Ils ont cru défier notre affection en nous rendant opposé, mais ne sommes-nous pas au-dessus des pauvres mœurs de l’Air et de l’Océan ?
Nous sommes nés ensemble, mon jumeau. Nous sommes nés pour nous aimer, pour nous unir. Shou et Tefnout nous engendrés par ambition, mais nous avons créé la vie et la mort par un pur et simple amour. Nous étions souverains et dans leur jalousie, ils t’ont fait Terre pour que je sois Ciel. Ont-ils touché leur but du bout des doigts, juste avant que je ne leur ravisse leur maigre victoire ?

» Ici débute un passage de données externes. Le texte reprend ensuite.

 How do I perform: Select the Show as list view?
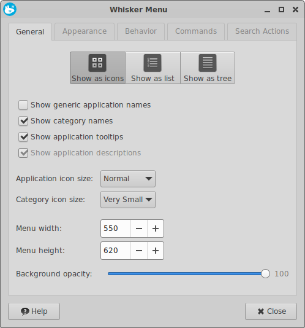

Dans une déflagration, grâce à un unique pacte, j’ai créé l’Arche. Un marché superflu pour notre père l’Air, cinq jours de plus pour le temps. Une année ne faisait que trois cent soixante jours, j’en ai imposé cinq de plus pour nous. Arche divine, unique entité capable d’un miracle. Cadeau de Shou lorsqu’il sépara ses enfants : nous. Il m’offrit cette liberté d’engendrer une entité lorsque, dans ma fureur, j’eusse déchainé ma rage, lorsque les flots détruisirent ses œuvres, lorsque tu t’associas à moi pour faire naitre des vagues plus hautes que des montagnes. Il a voulu nous détruire, mais n’a pu atteindre notre unité, notre complicité. Oh, mon amour… Existe-t-il plus grande merveille que cette Arche ? Cette Arche qui nous prend tant pour combler nos deux cœurs déchirés.
Mon marché était simple. Cinq jours pour nous, une éternité de plus pour le temps. Les Hommes y ont vu la clé de tous leurs vœux. Nous avons gagné cinq jours mais pour eux… Si les obstacles les menant jusqu’à elle ne parviennent pas à leur prendre la vie, il la perde en passant dans son ombre. Leur âme distribuée à travers les époques et les individus répare des erreurs divines. Notre pacte rétablit l’équilibre de l’univers et nous, nous gagnons quelques instants d’ivresse passionnelle.
Combien ont succombé aux rumeurs ? N’ont-ils pas largement payé la dette de nos cinq jours de réunion ?
Sous l’Arche, mon amour, chaque année, retrouvons-nous. Gaillards de bonheur. Eternelles étreintes. Brèves heures pour nous, les époux. Cinq jour de chaos dans le monde, s’ils connaissaient la cause de tous leurs malheurs…
Malheurs pour eux, éternité pour Geb et Nout les amants, les jumeaux, les maudits.
Arche de calcaire plus haute et plus majestueuse que Kheops. Je frôlerais la pierre et deviendrais femme, et enfin, mon tendre, lorsque le monde t’aura octroyé quelques congés et que tu deviendras homme, nous pourrons nous unir à nouveau.
Geb, mon amour, je te survole de mon être. Je souffre pour toi et je pleure.
Sois fort, mon bien-aimé. Nos heures viendront et alors, je panserais tes plaies et essuierai de mes cheveux tes larmes.
Sois fort, aussi fort que la passion, l’affection qui nous uni. Aussi fort que notre destin est tragique.
Ta très désirée Nout, éternellement tienne.